- _Tasks to complete_:
a) In the passage on model output, why are individual selection coefficients calculated by adding the fixed effect and the random effect? Answer in one or two sentences.
b) Please rewrite the passage on model output from "4.5.1 Coefficients" to "summary(tar_read(model_lc))", substituting "missing values" for "NAs".

- _Passage provided_:
#####
4.4 Mixed Model Approach
(Muff et al. 2020)
Regarding our discussion of nesting random effects: https://stats.stackexchange.com/questions/228800/crossed-vs-nested-random-effects-how-do-they-differ-and-how-are-they-specified nested is notated as:
(1 | group1 / group2)
4.5 Output
Here we are just describing what you will see from your output.
4.5.1 Coefficients
The estimates are the selection or movement coefficients, either for individuals or the population depending on your input data and model structure.
For a mixed model, the random effects output is relative to the fixed effect
To calculate individual selection coefficients = Fixed Effect + Random Effect
4.5.2 Std. Error/CIs
Check the fixed and random effect standard errors to see if they are really large or NAs.
For example, note the NAs in the example model using land cover. In the summary, at the bottom under “Conditional model”.
summary(tar_read(model_lc))
## Family: poisson ( log )
## Formula:
## case_ ~ -1 + I(log(sl_)) + I(log(sl_)):lc_adj + lc_adj + I(log(dist_to_water +
## 1)) + I(log(dist_to_water + 1)):I(log(sl_)) + (1 | indiv_step_id) +
## (0 + I(log(sl_)) | id) + (0 + I(log(sl_)):lc_adj | id) +
## (0 + lc_adj | id) + (0 + I(log(dist_to_water + 1)) | id) +
## (0 + I(log(dist_to_water + 1)):I(log(sl_)) | id)
## Data: DT
##
## AIC BIC logLik deviance df.resid
## NA NA NA NA 26488
##
## Random effects:
##
## Conditional model:
## Groups Name Variance Std.Dev. Corr
## indiv_step_id (Intercept) 1.00e+06 1.00e+03
## id I(log(sl_)) 1.87e-90 1.37e-45
## id.1 I(log(sl_)):lc_adjdisturbed 1.08e-02 1.04e-01
## I(log(sl_)):lc_adjforest 2.05e-03 4.52e-02 -1.00
## I(log(sl_)):lc_adjopen 1.08e-01 3.28e-01 1.00
## I(log(sl_)):lc_adjwetlands 2.05e-03 4.53e-02 -1.00
## id.2 lc_adjdisturbed 4.42e-01 6.64e-01
## lc_adjforest 3.32e-02 1.82e-01 -1.00
## lc_adjopen 4.42e+00 2.10e+00 1.00
## lc_adjwetlands 2.38e-26 1.54e-13 -0.27
## id.3 I(log(dist_to_water + 1)) 1.34e-02 1.16e-01
## id.4 I(log(dist_to_water + 1)):I(log(sl_)) 5.26e-90 2.29e-45
##
##
##
##
##
## -1.00
## 1.00 -1.00
##
##
## -1.00
## 0.30 -0.28
##
##
## Number of obs: 26521, groups: indiv_step_id, 2411; id, 6
##
## Conditional model:
## Estimate Std. Error z value Pr(>|z|)
#####
(Source data)
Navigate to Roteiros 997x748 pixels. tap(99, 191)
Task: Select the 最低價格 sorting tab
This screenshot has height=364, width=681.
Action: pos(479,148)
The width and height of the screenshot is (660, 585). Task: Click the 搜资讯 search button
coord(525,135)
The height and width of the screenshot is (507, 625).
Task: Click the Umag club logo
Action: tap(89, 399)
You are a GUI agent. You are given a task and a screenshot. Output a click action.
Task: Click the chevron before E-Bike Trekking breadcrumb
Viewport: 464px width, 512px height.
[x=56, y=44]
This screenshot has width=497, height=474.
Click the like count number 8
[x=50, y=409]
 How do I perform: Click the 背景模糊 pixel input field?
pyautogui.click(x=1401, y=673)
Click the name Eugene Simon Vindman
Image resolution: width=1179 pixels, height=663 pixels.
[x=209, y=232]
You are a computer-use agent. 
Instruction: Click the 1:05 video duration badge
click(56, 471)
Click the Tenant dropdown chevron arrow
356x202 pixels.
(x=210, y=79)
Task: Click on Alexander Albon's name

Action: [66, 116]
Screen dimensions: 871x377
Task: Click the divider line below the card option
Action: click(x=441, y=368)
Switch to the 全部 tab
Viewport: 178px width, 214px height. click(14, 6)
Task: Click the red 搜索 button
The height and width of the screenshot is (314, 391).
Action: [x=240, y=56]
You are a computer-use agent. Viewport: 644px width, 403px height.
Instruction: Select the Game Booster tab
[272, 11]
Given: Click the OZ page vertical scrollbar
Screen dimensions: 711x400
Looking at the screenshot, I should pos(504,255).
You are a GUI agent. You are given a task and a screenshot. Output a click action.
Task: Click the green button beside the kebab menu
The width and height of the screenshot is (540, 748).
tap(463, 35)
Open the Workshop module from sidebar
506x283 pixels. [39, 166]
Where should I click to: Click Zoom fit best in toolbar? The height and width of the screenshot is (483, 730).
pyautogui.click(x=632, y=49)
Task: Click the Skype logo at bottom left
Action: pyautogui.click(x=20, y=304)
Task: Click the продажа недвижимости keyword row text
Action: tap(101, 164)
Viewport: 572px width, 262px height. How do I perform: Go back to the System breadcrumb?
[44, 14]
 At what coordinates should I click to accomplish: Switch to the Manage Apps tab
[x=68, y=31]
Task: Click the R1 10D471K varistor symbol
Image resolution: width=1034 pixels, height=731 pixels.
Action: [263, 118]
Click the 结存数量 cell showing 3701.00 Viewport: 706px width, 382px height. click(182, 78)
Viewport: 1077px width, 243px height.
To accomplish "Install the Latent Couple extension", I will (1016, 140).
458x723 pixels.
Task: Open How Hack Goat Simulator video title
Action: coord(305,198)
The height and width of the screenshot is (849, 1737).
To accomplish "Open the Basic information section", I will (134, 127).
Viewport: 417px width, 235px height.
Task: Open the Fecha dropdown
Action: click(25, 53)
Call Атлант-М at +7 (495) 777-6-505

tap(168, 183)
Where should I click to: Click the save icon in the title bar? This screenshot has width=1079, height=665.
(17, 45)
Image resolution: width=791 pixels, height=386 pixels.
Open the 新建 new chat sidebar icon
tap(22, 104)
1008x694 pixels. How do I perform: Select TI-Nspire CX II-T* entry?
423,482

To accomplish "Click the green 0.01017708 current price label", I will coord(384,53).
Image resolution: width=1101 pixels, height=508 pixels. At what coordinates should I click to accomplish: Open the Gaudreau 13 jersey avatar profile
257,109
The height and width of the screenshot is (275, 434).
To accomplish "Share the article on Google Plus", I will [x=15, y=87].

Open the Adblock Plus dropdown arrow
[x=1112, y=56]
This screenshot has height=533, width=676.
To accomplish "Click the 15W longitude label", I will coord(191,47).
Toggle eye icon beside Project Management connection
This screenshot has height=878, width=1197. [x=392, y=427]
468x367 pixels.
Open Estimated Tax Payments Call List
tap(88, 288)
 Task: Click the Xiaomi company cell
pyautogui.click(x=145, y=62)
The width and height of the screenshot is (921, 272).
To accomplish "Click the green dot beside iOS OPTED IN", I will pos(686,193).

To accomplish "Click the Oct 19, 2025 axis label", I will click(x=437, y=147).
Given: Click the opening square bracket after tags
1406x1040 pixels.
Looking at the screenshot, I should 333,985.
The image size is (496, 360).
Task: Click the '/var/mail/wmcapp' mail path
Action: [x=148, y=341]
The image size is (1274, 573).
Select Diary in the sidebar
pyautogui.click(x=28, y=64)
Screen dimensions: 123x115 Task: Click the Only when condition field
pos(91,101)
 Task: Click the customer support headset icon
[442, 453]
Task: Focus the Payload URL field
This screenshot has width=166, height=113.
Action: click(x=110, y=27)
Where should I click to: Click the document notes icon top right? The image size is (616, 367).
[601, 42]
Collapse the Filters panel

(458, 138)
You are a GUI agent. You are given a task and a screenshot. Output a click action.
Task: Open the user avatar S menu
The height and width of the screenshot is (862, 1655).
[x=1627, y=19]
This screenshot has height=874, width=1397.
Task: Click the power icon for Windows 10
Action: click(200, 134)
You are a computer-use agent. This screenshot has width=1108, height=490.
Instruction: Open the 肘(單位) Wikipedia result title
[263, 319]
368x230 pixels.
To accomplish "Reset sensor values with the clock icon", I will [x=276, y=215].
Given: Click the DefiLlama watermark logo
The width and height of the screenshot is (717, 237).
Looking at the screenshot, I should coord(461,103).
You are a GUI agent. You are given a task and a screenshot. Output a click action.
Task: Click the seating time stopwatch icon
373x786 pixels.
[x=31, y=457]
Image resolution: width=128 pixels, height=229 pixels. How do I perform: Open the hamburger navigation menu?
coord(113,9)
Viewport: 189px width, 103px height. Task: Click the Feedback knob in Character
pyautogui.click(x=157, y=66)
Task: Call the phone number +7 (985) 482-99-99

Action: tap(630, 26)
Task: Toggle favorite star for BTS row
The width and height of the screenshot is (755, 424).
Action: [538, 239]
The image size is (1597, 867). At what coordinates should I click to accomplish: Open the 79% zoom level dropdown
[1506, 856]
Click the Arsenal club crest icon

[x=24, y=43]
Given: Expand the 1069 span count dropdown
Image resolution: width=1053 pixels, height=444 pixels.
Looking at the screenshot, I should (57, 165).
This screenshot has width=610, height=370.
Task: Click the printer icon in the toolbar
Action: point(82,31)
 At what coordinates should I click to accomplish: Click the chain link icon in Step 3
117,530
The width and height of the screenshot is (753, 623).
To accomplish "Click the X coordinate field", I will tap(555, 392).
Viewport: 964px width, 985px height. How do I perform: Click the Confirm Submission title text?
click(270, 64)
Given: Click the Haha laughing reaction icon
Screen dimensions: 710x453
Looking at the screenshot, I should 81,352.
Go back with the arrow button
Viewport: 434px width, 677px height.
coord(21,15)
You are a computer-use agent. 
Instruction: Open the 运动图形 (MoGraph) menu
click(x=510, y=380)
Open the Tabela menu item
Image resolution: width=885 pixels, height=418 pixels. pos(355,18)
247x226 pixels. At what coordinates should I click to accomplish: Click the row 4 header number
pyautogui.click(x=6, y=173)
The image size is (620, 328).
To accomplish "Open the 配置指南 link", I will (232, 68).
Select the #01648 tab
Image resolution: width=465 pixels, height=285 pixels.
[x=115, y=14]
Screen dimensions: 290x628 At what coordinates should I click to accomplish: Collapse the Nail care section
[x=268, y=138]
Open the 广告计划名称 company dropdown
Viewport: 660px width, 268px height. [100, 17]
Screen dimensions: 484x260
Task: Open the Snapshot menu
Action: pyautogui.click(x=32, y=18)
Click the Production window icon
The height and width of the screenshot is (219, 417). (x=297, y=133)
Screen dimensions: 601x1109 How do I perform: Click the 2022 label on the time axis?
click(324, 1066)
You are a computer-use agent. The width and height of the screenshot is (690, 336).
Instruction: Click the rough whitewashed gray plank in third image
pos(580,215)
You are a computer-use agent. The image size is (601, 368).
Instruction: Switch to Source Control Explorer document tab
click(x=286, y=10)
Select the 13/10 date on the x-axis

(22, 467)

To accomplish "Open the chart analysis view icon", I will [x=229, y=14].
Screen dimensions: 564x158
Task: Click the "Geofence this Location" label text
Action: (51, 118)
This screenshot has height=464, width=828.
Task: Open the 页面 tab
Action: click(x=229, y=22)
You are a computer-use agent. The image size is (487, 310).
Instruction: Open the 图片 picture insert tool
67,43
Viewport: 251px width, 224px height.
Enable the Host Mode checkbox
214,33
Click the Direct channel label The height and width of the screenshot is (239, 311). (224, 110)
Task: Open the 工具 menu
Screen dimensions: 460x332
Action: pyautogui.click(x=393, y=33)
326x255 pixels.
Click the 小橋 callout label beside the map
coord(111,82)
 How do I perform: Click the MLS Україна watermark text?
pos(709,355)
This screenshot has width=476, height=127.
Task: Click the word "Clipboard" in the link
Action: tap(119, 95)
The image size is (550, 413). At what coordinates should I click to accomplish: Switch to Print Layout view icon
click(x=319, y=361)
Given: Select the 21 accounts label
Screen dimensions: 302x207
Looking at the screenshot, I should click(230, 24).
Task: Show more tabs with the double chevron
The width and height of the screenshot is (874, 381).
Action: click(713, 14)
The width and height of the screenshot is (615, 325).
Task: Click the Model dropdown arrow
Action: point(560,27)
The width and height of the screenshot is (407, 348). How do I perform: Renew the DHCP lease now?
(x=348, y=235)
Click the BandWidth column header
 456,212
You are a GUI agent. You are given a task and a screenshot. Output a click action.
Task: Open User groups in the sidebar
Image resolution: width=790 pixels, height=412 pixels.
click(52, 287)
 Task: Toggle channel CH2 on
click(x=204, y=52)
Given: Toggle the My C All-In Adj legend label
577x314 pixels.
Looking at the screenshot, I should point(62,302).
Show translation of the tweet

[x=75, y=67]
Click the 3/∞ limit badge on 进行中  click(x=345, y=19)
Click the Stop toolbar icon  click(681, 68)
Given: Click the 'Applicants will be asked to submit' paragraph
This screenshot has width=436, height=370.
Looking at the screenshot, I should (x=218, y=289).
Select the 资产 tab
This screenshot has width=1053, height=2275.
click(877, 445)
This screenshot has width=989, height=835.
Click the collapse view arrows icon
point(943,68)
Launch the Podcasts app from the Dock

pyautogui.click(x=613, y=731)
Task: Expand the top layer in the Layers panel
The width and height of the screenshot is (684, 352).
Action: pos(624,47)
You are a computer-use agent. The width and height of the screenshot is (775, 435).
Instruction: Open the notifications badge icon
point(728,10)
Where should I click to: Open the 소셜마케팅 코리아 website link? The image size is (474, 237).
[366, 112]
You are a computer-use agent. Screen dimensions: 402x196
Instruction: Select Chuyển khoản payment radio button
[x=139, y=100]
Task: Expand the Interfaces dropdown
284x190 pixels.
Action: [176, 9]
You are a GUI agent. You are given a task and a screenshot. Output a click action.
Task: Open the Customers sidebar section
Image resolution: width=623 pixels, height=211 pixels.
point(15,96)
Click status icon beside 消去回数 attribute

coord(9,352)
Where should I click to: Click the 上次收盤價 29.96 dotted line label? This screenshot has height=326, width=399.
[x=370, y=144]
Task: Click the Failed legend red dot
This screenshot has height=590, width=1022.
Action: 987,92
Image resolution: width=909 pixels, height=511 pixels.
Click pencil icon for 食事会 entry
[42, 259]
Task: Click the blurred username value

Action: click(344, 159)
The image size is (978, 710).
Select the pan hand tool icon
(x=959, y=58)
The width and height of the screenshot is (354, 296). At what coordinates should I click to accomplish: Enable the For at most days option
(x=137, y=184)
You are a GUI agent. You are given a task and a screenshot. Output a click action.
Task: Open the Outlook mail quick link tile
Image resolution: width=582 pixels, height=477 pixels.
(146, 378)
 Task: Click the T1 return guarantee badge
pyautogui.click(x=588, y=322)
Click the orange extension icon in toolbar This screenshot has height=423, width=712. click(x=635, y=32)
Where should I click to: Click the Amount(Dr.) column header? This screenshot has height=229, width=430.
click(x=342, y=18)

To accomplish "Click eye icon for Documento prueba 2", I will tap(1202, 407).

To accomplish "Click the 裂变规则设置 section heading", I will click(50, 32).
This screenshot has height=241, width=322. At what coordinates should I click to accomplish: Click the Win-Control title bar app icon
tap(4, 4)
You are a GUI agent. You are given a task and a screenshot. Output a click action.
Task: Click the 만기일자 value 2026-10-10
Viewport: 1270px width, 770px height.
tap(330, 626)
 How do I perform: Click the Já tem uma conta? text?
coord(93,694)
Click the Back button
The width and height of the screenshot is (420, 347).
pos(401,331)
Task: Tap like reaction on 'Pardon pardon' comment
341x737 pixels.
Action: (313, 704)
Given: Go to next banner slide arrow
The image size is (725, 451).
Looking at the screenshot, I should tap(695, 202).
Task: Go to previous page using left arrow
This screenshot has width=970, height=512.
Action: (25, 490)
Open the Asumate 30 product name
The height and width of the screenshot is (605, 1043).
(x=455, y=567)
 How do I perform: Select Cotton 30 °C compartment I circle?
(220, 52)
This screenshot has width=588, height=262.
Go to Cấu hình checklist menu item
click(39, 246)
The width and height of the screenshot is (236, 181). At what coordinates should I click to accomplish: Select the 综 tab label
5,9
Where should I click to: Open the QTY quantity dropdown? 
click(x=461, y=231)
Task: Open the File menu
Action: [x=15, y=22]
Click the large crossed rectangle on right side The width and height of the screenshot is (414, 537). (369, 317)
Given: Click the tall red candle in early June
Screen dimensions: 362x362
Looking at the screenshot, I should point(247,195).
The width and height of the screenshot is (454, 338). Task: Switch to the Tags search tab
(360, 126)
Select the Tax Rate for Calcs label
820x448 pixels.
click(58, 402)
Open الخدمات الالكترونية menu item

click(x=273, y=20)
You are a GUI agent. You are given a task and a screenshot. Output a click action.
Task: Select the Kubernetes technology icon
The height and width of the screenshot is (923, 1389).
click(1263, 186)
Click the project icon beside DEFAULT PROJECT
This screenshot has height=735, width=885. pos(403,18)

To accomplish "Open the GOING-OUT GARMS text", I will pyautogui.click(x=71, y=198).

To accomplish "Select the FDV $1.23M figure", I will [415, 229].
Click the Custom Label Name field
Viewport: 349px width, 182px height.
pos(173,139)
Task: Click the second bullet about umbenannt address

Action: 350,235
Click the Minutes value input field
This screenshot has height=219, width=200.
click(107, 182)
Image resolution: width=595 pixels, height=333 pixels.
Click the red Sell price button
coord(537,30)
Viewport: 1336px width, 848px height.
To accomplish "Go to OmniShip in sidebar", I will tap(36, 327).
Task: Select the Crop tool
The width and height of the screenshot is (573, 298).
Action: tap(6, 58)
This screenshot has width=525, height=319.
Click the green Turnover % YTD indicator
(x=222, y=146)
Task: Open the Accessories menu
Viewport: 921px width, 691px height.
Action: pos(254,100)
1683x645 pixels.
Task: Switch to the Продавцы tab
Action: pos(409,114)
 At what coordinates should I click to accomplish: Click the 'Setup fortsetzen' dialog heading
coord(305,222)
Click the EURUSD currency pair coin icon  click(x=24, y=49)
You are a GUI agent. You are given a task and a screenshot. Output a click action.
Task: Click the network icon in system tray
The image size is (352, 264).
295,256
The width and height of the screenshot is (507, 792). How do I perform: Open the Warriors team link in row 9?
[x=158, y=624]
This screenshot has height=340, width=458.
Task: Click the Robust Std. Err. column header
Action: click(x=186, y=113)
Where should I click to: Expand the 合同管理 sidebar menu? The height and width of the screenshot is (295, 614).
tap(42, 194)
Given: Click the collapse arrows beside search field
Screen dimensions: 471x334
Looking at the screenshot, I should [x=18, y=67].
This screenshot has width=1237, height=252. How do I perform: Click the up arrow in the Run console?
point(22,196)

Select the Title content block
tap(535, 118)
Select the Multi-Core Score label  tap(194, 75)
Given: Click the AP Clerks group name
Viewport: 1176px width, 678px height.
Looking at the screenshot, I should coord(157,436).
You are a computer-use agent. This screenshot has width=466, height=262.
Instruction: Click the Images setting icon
#####
- _Exercise solutions_:
a) In a mixed model, the random effects output is relative to the fixed effect. Adding the two therefore gives each individual's selection coefficient.

b)
4.5.1 Coefficients
The estimates are the selection or movement coefficients, either for individuals or the population depending on your input data and model structure.
For a mixed model, the random effects output is relative to the fixed effect
To calculate individual selection coefficients = Fixed Effect + Random Effect
4.5.2 Std. Error/CIs
Check the fixed and random effect standard errors to see if they are really large or missing values.
For example, note the missing values in the example model using land cover. In the summary, at the bottom under “Conditional model”.
summary(tar_read(model_lc))